‘Brexit freedoms wasted’ as drug trials stifled by red tape
BRITAIN is squandering its Brexit freedoms as drug trials and approvals are bogged down in red tape, a pharmaceutical chief has told The Telegraph.
Dr Fiona Marshall, president of biomedical research at pharmaceutical giant Novartis, warned that the UK was yet to utilise its post-Brexit potential to become a global life sciences superpower. She worked with Boris Johnson and Prof Sir John Bell on the life science vision team that outlined plans for postBrexit Britain to deliver faster clinical trials and easier access to drugs for patients.
But those ambitions are yet to materialise, she said, because of regulatory red tape, constrained NHS capacity and a loss of expert clinical pharmacologists, which has resulted in companies increasingly turning to Germany, Spain and Switzerland to innovate.
Dr Marshall said the “UK has many unique attributes, the NHS being one of them”, but that there had been “disappointing trends that we have seen post Brexit”. “During Brexit there was a lot of aspiration that the UK would be showing a leadership position in regulation with the Medicines and Health Products Regulatory Agency (MHRA) having the ability to really bring forward accelerated drug approval,” she said.
“I think that is still an aspiration, but it certainly hasn’t happened in practice. We’ve actually seen the reverse, a big backlog with the MHRA and a decline in the number of clinical trials that are being run. The UK really used to be, and still has the potential to be, a leader in innovative clinical trials.”
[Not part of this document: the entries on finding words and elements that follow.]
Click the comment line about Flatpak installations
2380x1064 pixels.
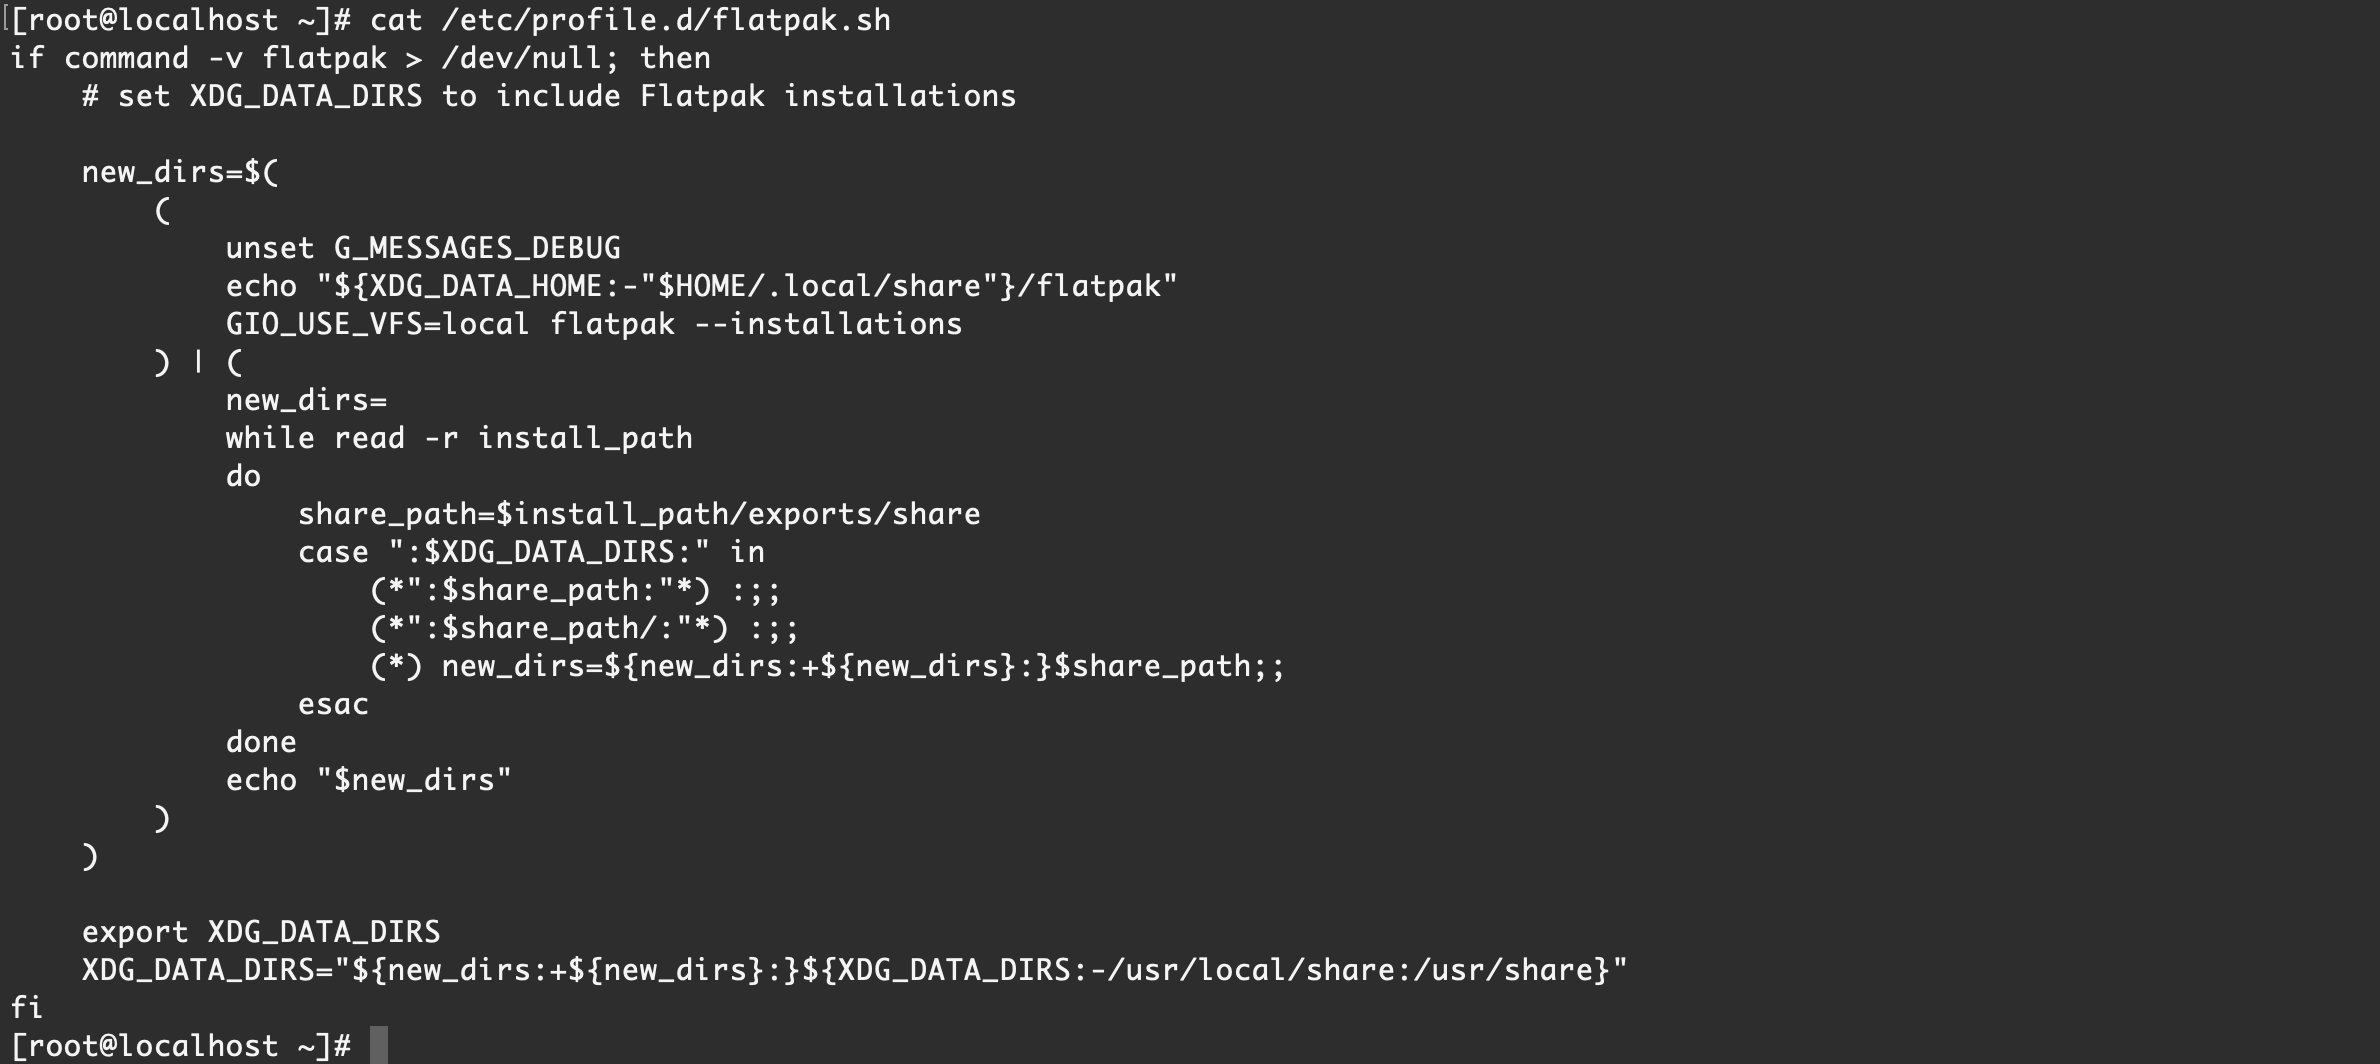[x=548, y=96]
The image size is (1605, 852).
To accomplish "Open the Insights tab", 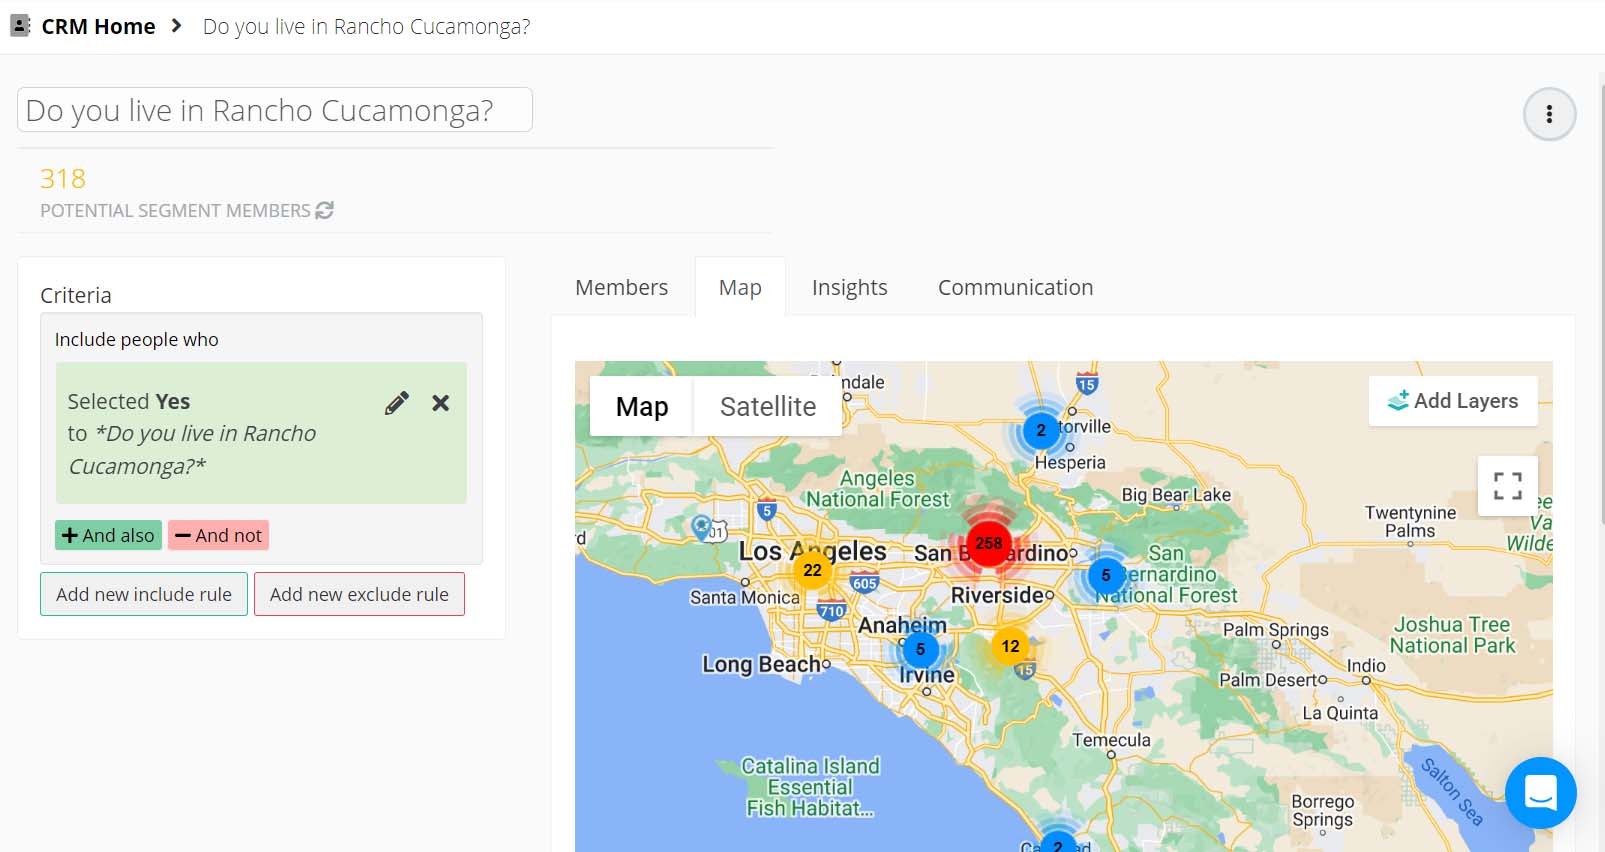I will [849, 288].
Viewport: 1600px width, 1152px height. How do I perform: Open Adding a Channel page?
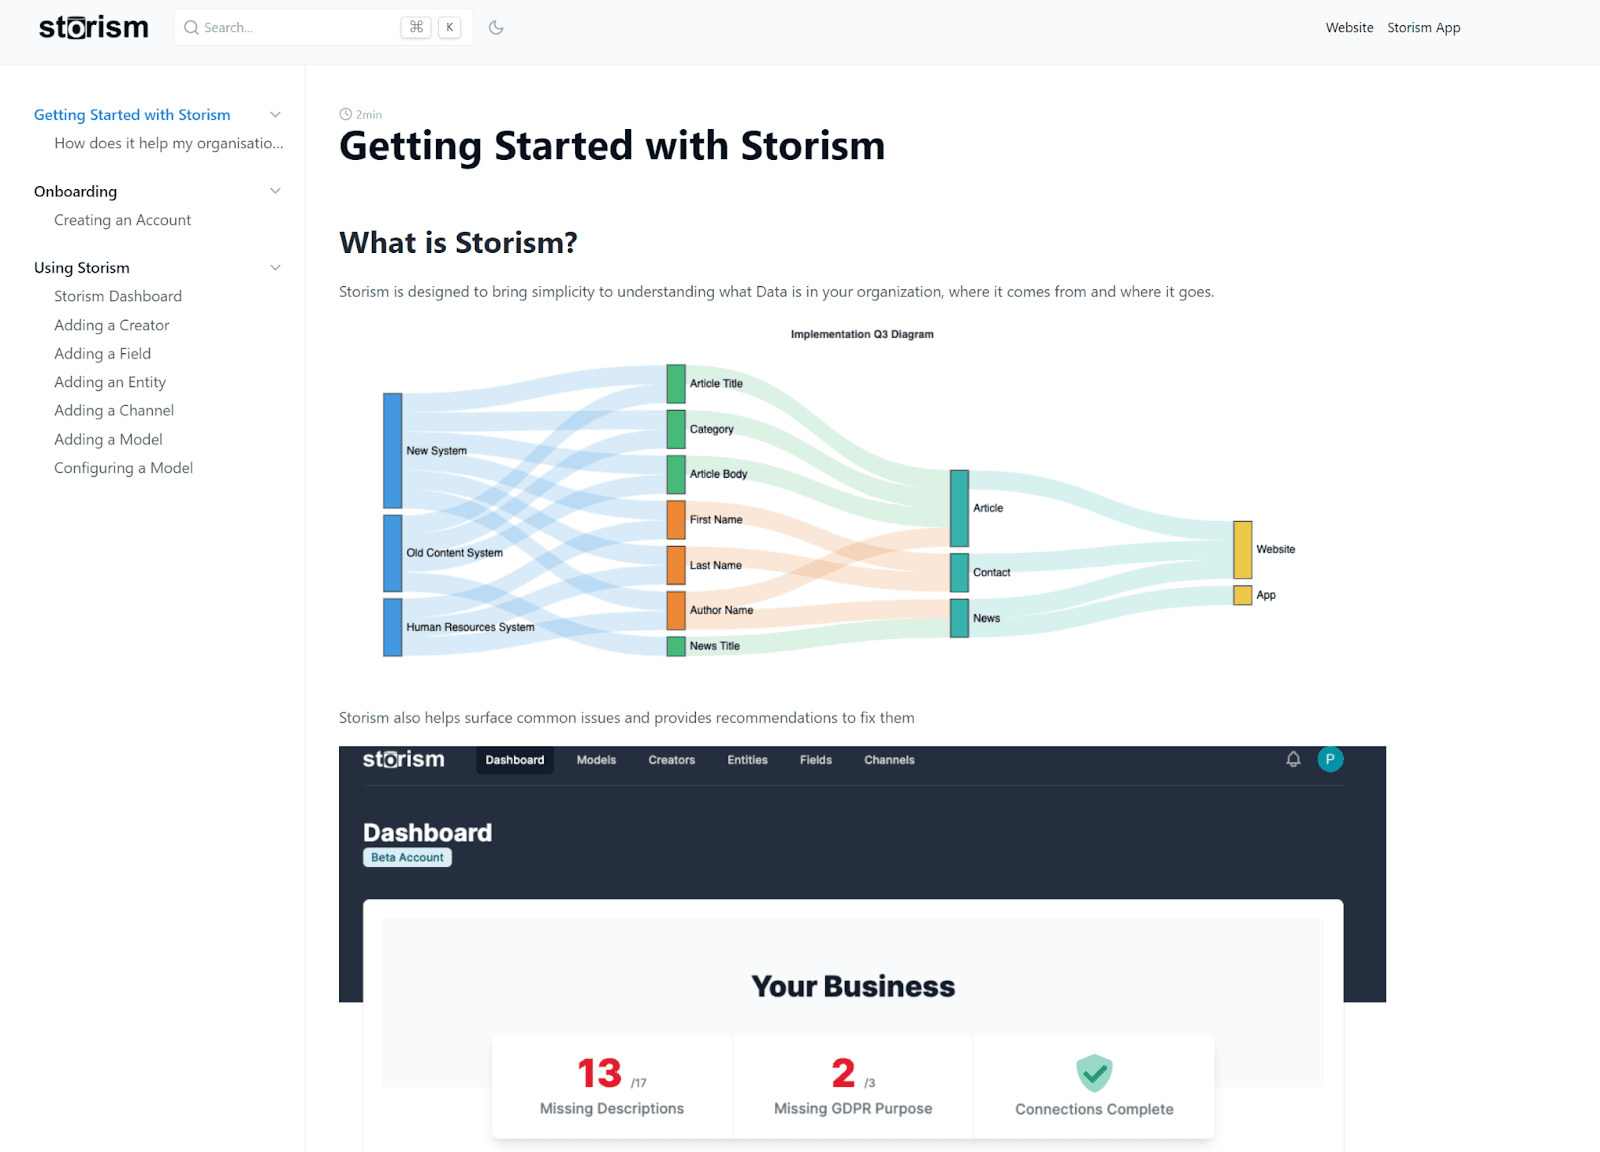click(x=114, y=411)
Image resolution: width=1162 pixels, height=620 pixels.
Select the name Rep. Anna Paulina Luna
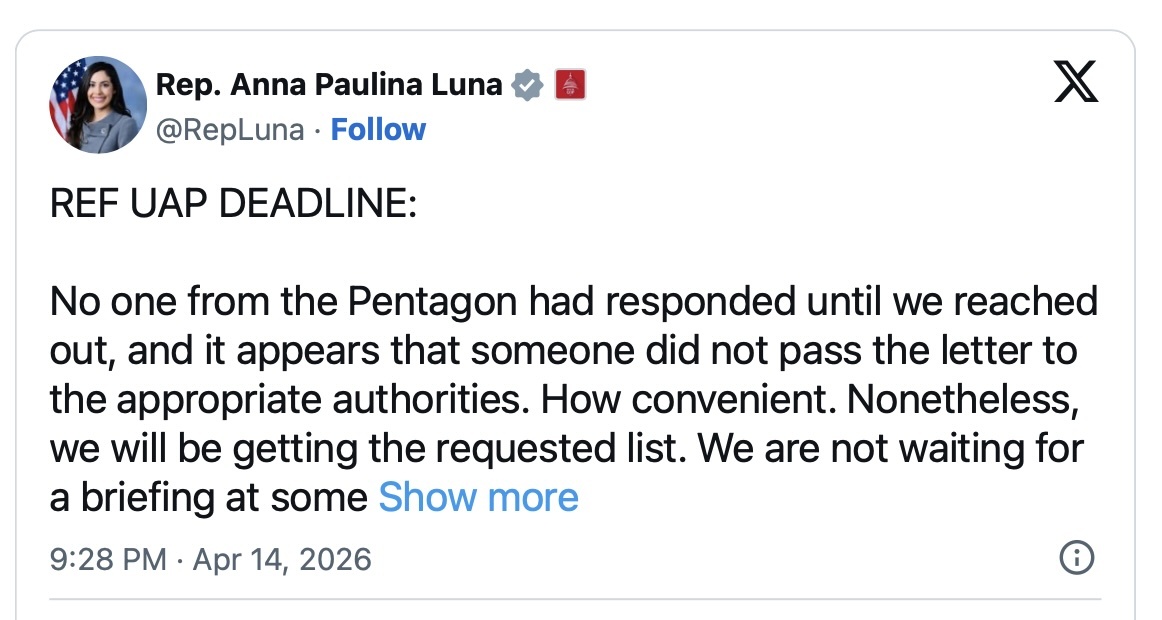[330, 84]
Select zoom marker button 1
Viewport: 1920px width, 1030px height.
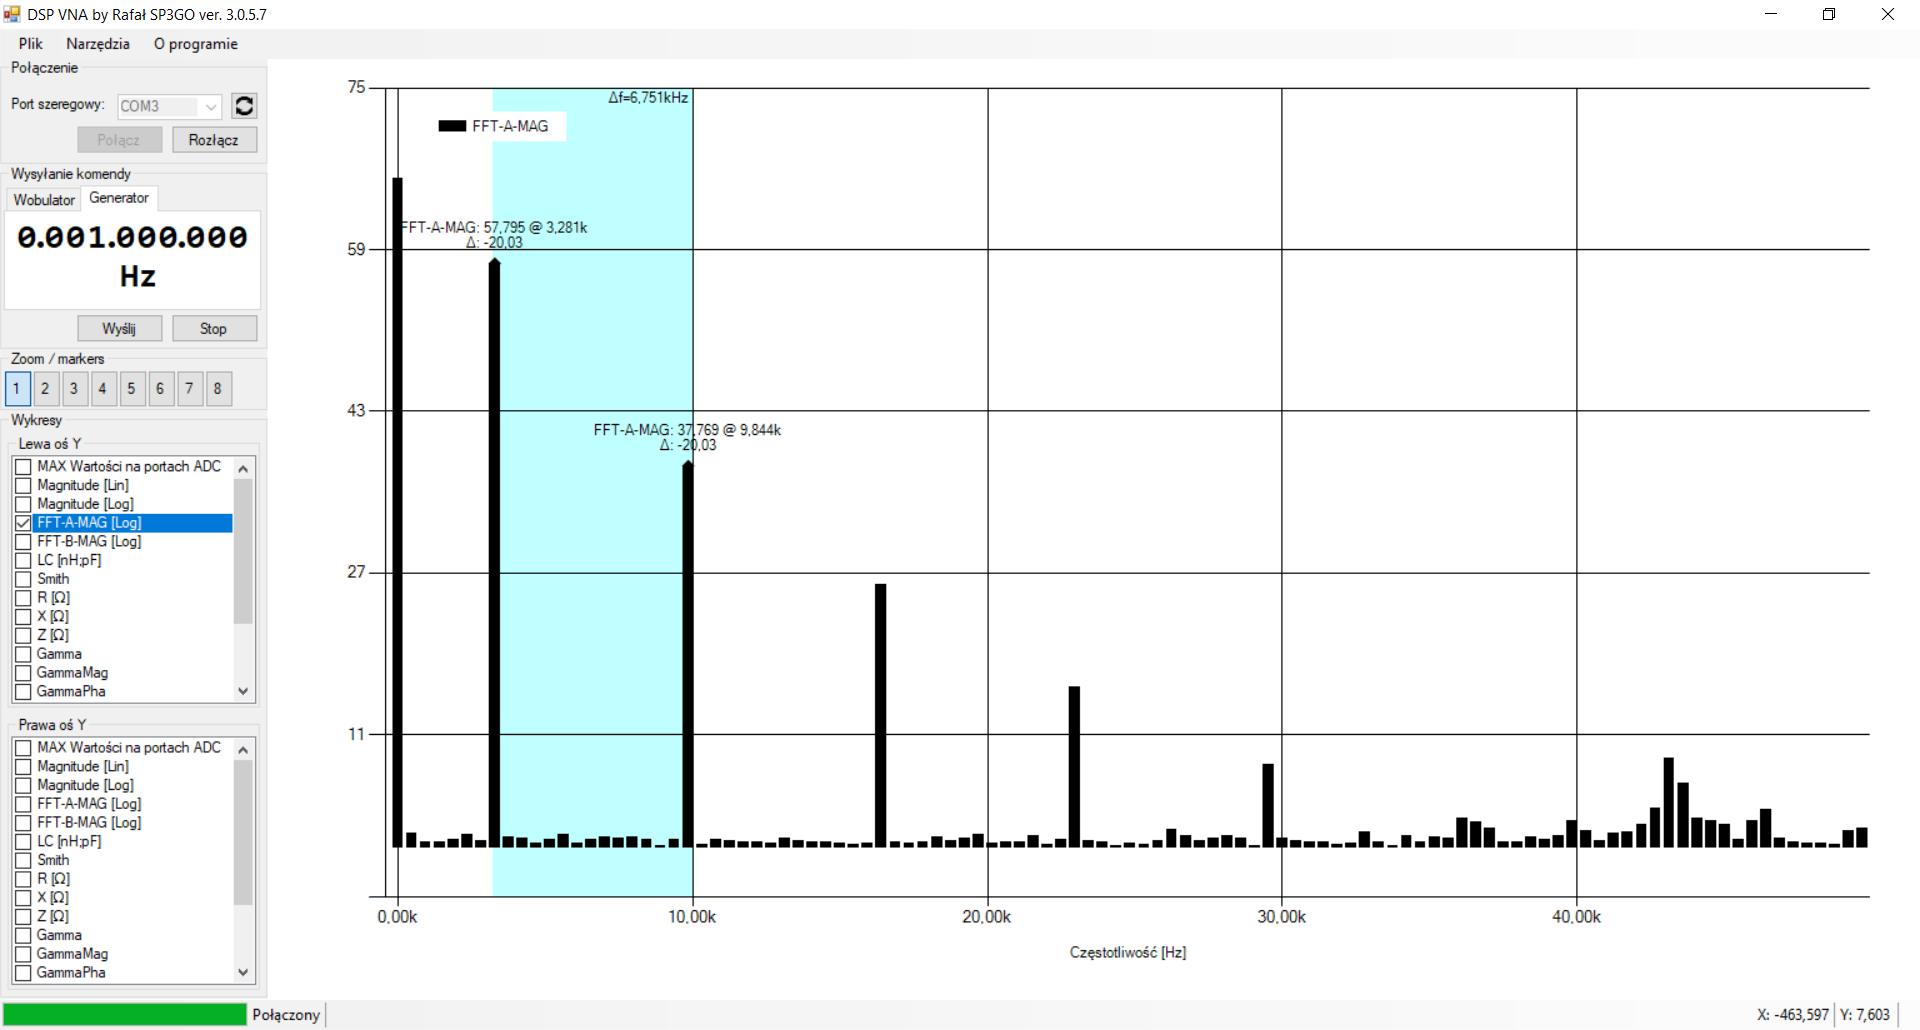(17, 389)
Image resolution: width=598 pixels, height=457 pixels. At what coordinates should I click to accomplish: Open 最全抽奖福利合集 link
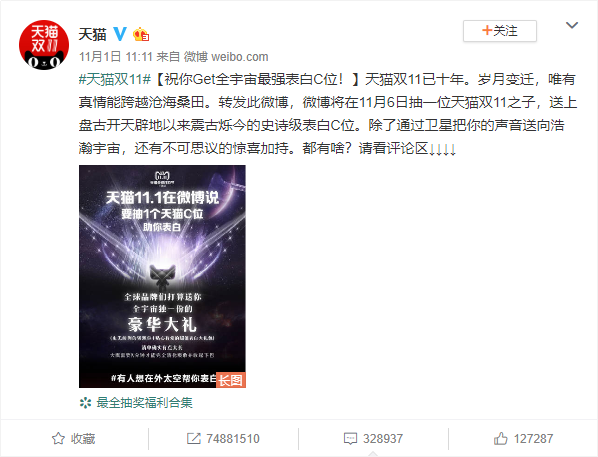pyautogui.click(x=145, y=402)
Since 2018, the number of trials being conducted in the UK has decreased. The number of patients enrolled in studies dropped by almost half between 2017-18 and 2021-22, according to the Association of the British Pharmaceutical Industry (ABPI).
These 140 industry clinical trials put the UK 10th globally, down from fourth just four years earlier, and behind the likes of Japan, Canada, France and Italy.
Dr Marshall said the pressure on the NHS with record-high waiting lists and pressure on emergency services meant the “ability to run clinical trials has decreased”.
The Department of Health and Social Care was approached for comment.